While the service is easier for users, it's not as simple to build. There are several hurdles to working with this technology, and, converting voicemail to text is "an extraordinarily difficult speech recognition problem," explains Daniel Faulkner, senior vice president of mobile at Nuance.

Since these are human-to-human interactions, people tend to speak very quickly, but another problem is that the system has no way of knowing upfront what someone is calling about. Messages can also vary in length.

Another issue is that there has to be speaker-independent speech recognition. While Dragon NaturallySpeaking can optimize to individuals over time, the voicemail-to-text solution doesn't know who is going to call and leave a voicemail message. "We have to be able to accurately transcribe anyone's speech, any accent, age, gender on any topic at any duration" Faulkner says. "We have to be able to do that extremely fluently, and we are continually updating models based on the acoustic data that we have."

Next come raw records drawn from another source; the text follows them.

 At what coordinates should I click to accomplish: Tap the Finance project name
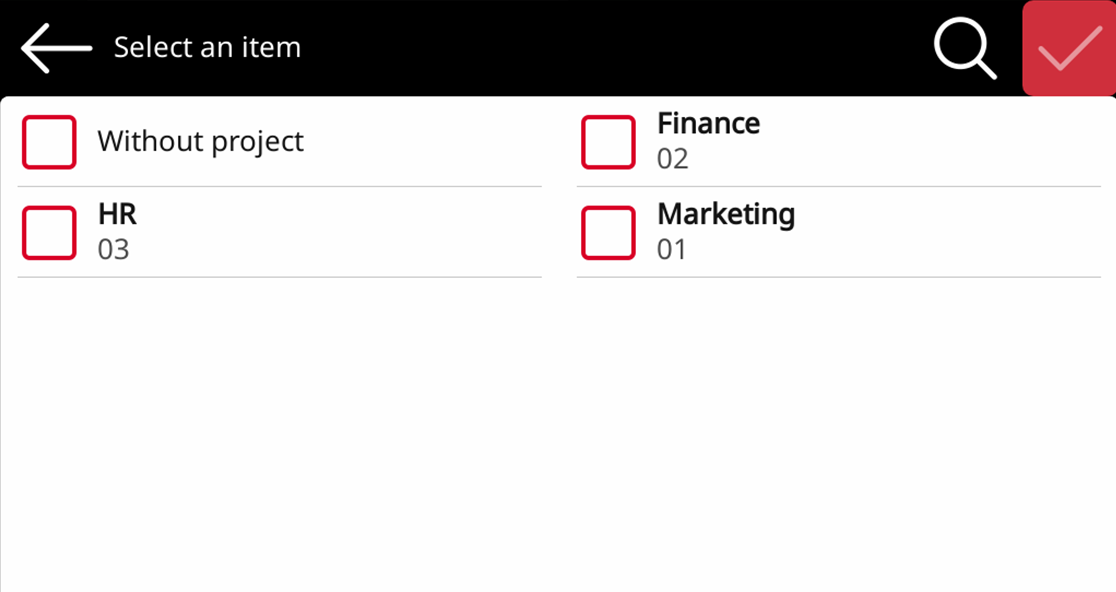(708, 124)
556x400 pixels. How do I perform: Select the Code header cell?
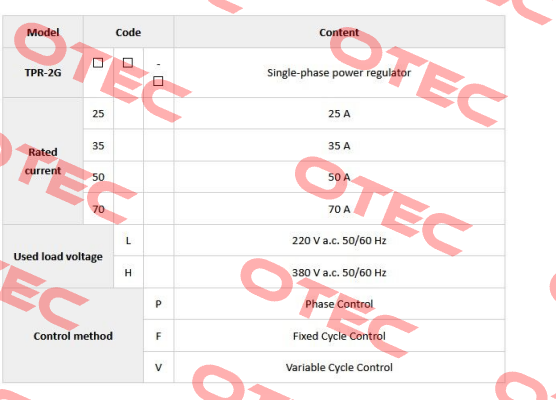click(x=128, y=32)
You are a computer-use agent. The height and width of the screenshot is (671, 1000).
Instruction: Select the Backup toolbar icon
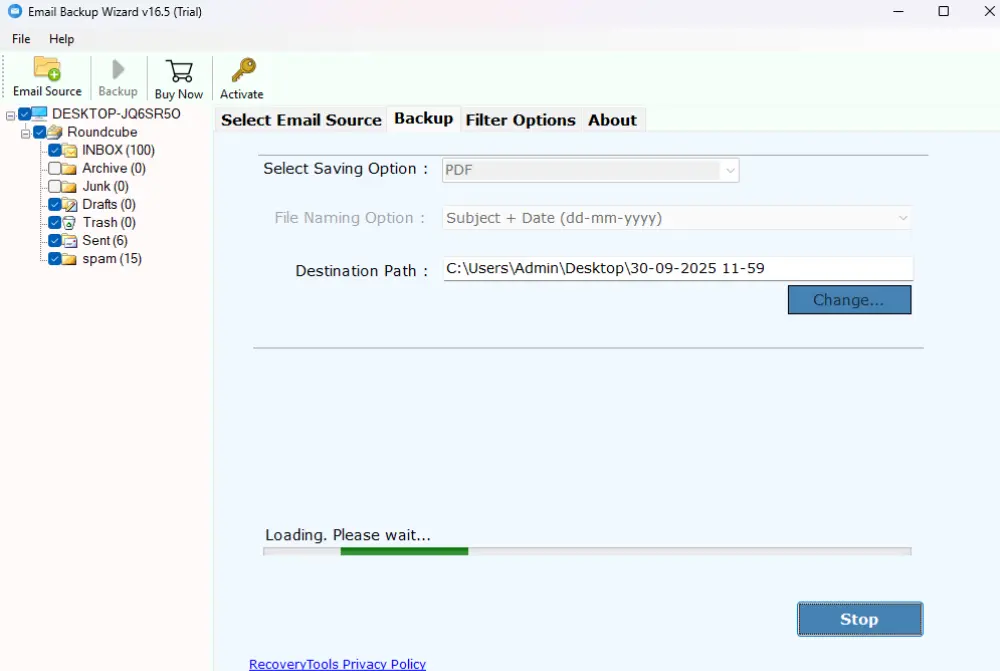click(117, 70)
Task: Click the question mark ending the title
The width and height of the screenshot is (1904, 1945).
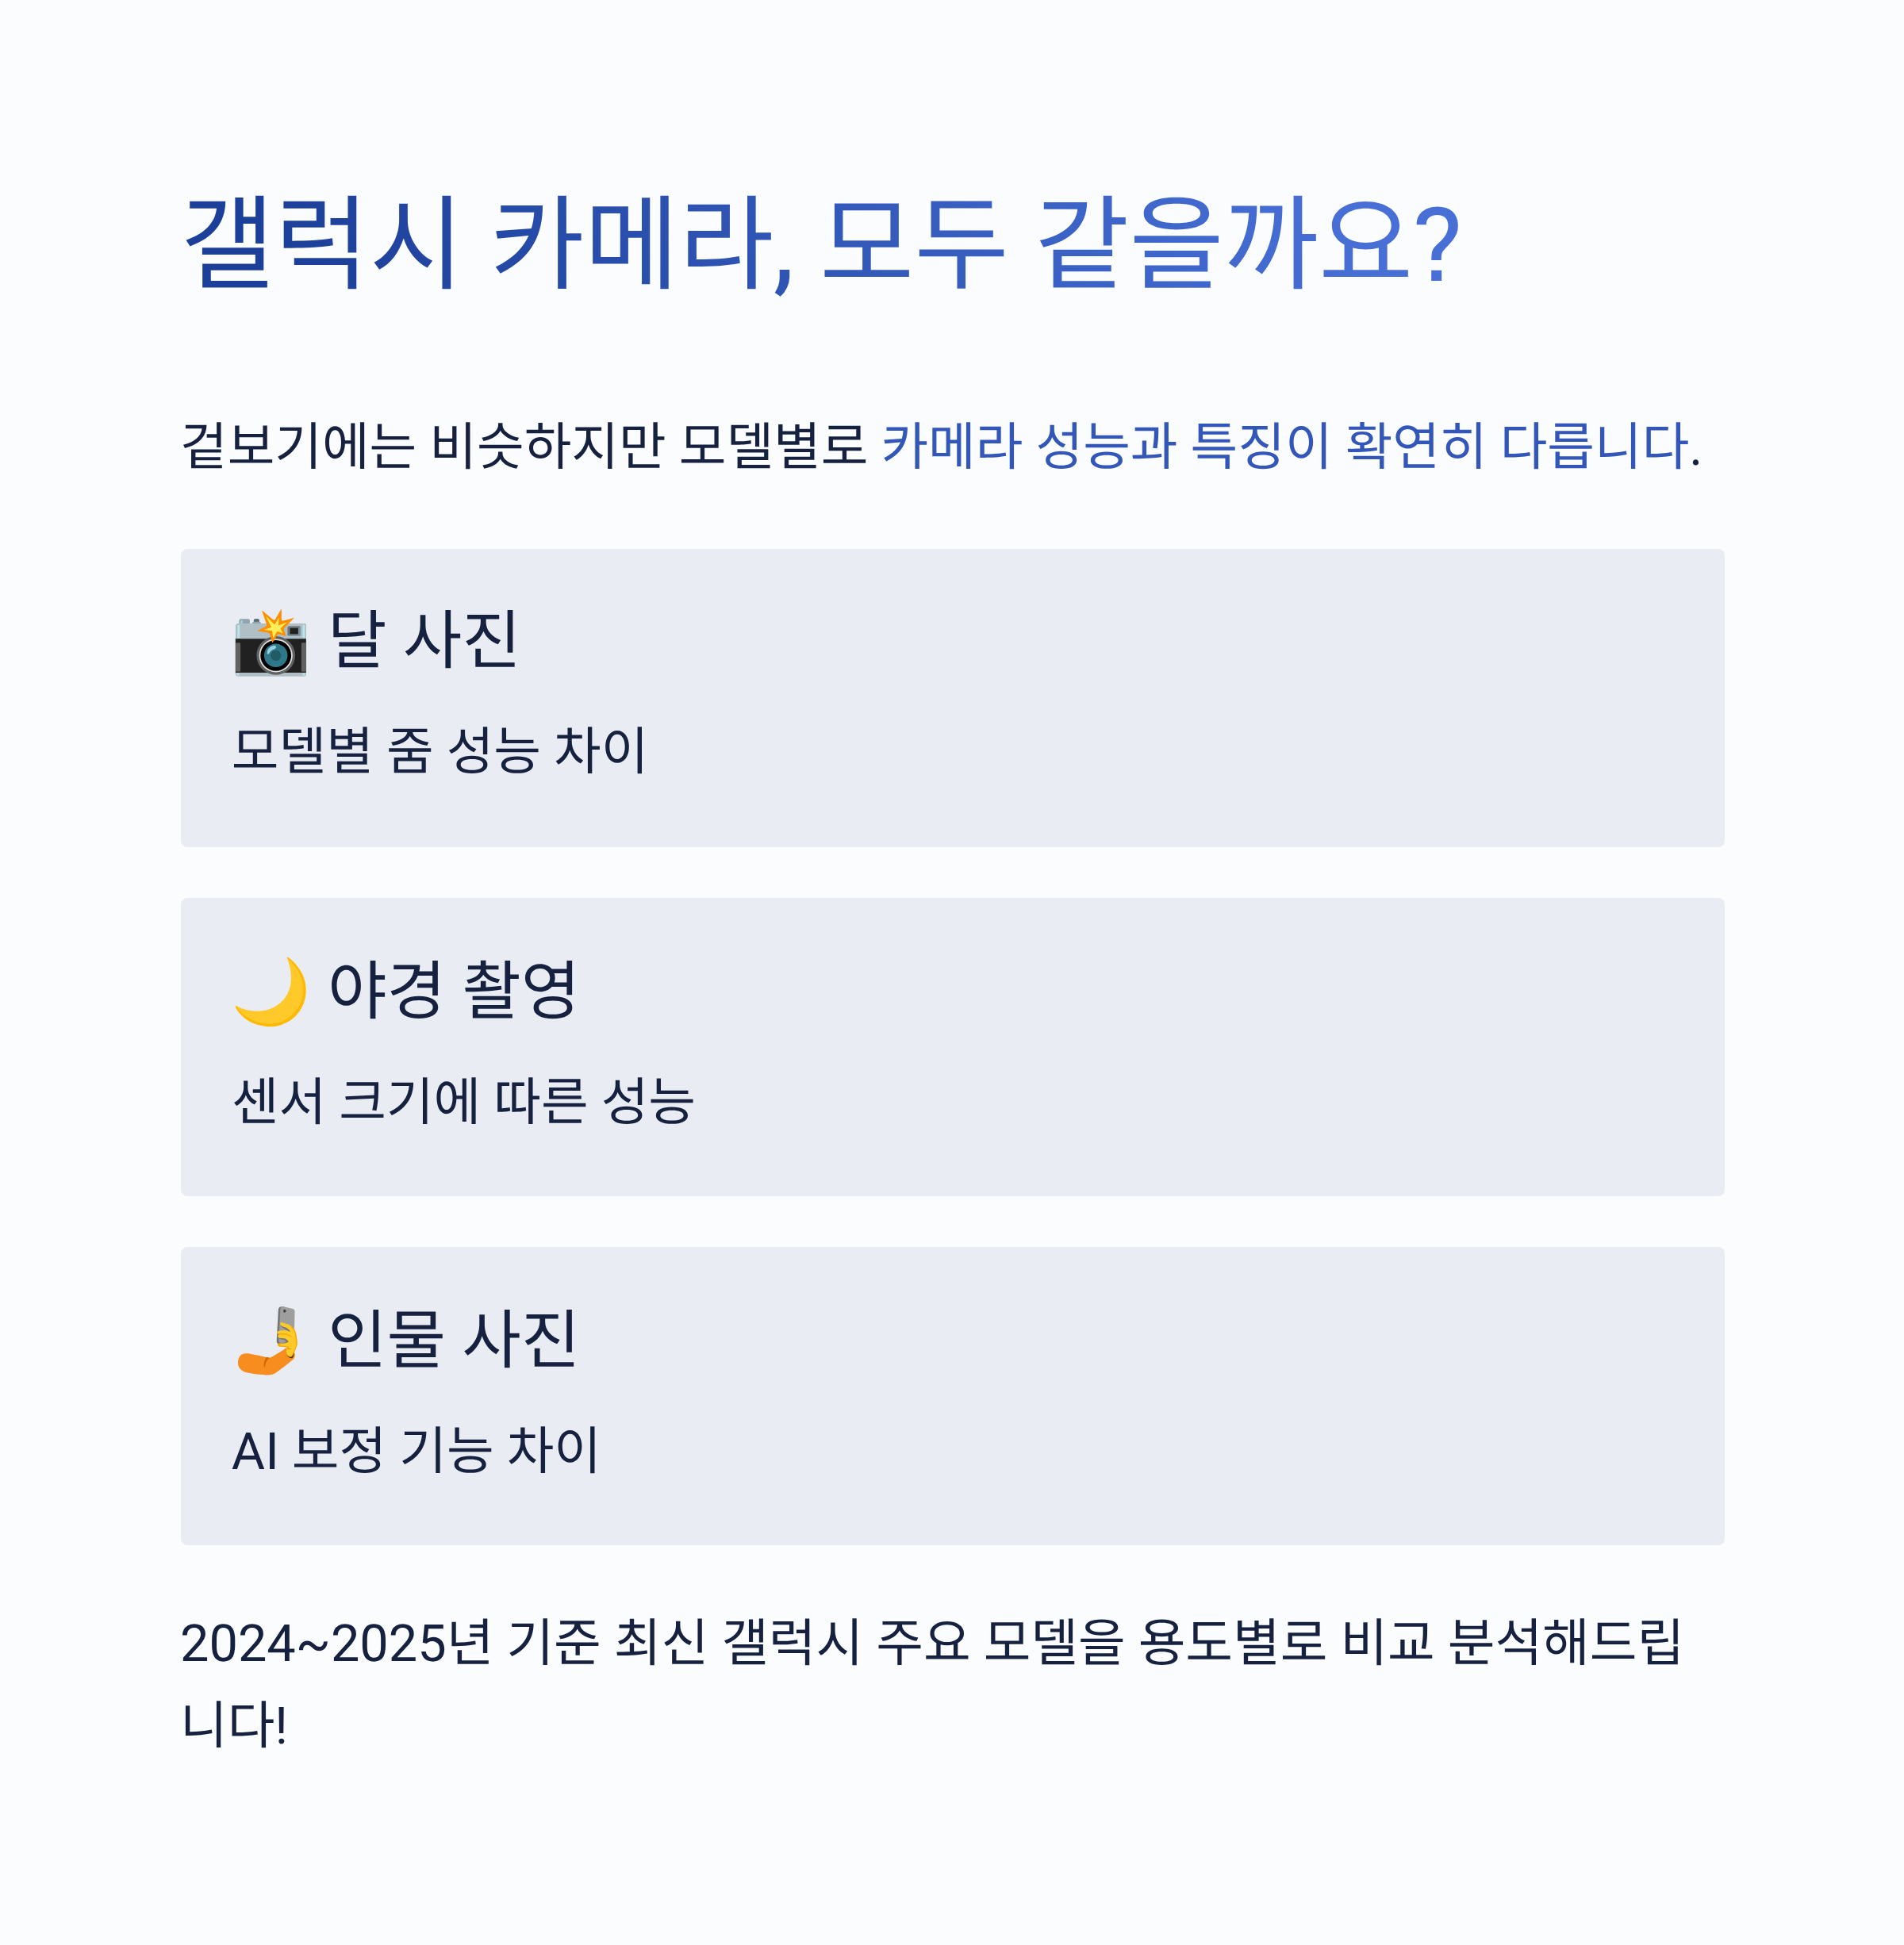Action: pos(1441,245)
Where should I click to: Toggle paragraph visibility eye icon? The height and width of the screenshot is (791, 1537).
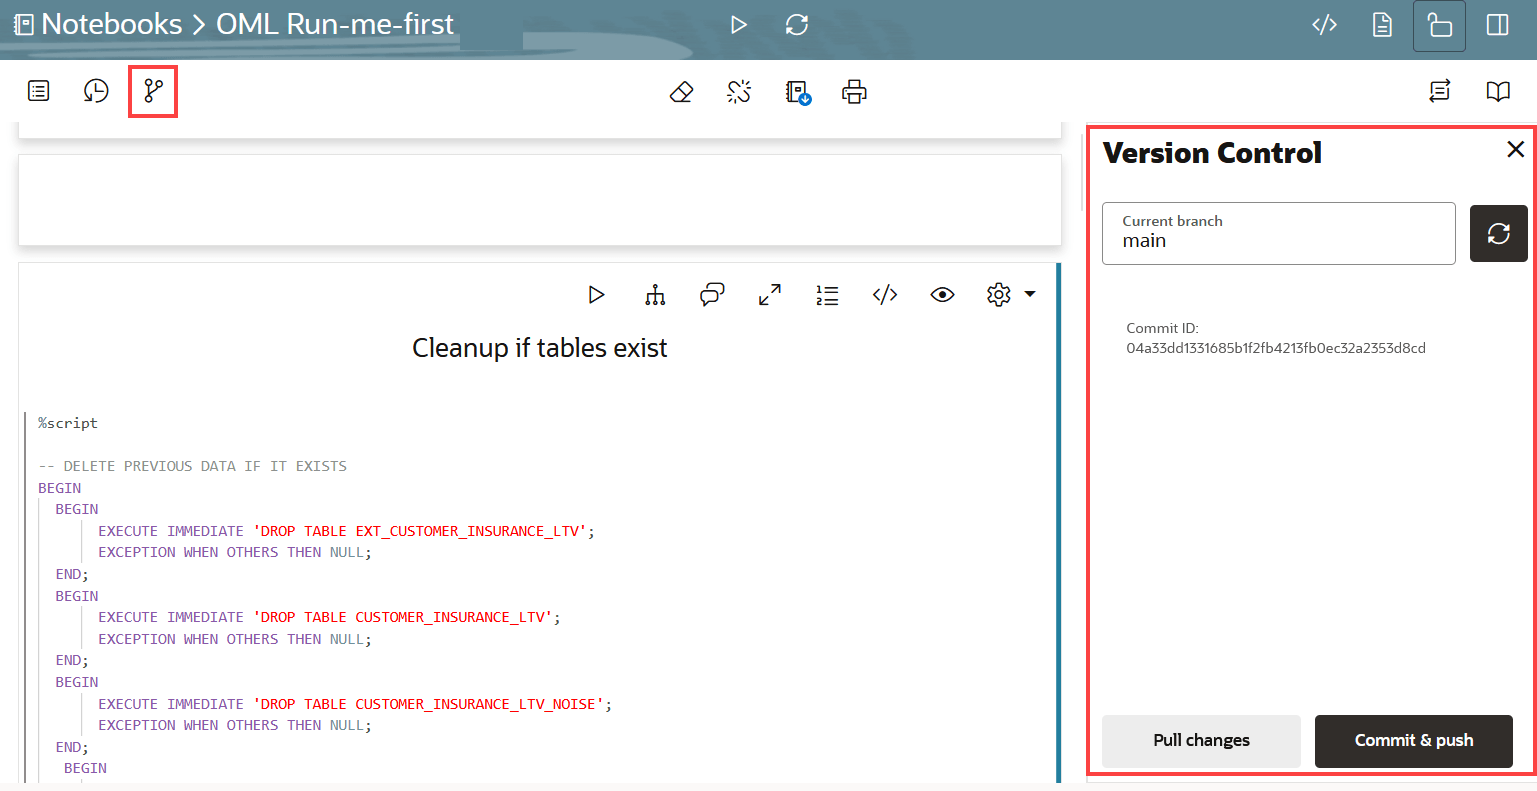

The process gets even more complex since most telecom operators are using fairly old voicemail systems, Faulkner explains. These systems take already compressed audio over the phone and then compress it even more to save storage space. That means that Nuance's solution receives highly compressed or even transcoded audio.

Yet another problem is location: People can be calling from anywhere, so there can be a lot of background noise.

"When you combine all of these things--speaker independence, topic independence, and highly compressed telephony audio--it is among, if not the most, difficult pure speech recognition challenge," Faulkner says. "It [visual voicemail] does make mistakes, but importantly, users can see the meaning of the message and can usually glean enough information from the transcription that they don't have to listen to the audio."

Nuance's voicemail-to-text solution shares some core speech recognition technology that Dragon NaturallySpeaking has but differs in other ways. For instance, to do long-form dictation or transcription, it needs acoustic models that recognize sounds that people make in a given accent and it needs to be a language model that is trained from a sequence of words.

"We have a specialized voicemail language model [for voicemail-to-text] because even though it's a very broad domain, when people leave voicemail messages they don't speak the same way as when they're dictating," Faulkner says.

Nuance recently conducted a survey with Research Now to better understand the text and voicemail behaviors of smartphone customers. One finding was that 95 percent of consumers said that they find text messaging more convenient than voicemails, and that on average it takes six to eight hours before a consumer listened to a voicemail.

People also indicated that they prefer voice communication when the content that needs to be communicated is personal, i.e. someone is in the hospital. "Where there's a high human touch required, people will use voice messaging," Faulkner says. "When there is more day-to-day transactional information, people prefer to text."

Additionally, younger generations prefer text messages over voice. "The relevance of a service like Deutsche Telecom is releasing is quite high because you're transporting something that's been left in a voicemail into the most popular message medium, text," Faulkner says. "The volume of text messages has exploded, but voice calls aren't declining like anything you would imagine. The text explosion is primarily additive rather than a replacement [for voice]."

Nuance has seen that voicemail-to-text launches become quickly popular in every market where the service has been introduced, and the company is betting on its continual popularity, according to Faulkner. "We find that the voicemail-to-text service is incredibly sticky," he says. "When people get it, they don't listen to voicemails anymore. I literally never do. It's something that people feel that they can't live without, and now we expect to see that in Germany."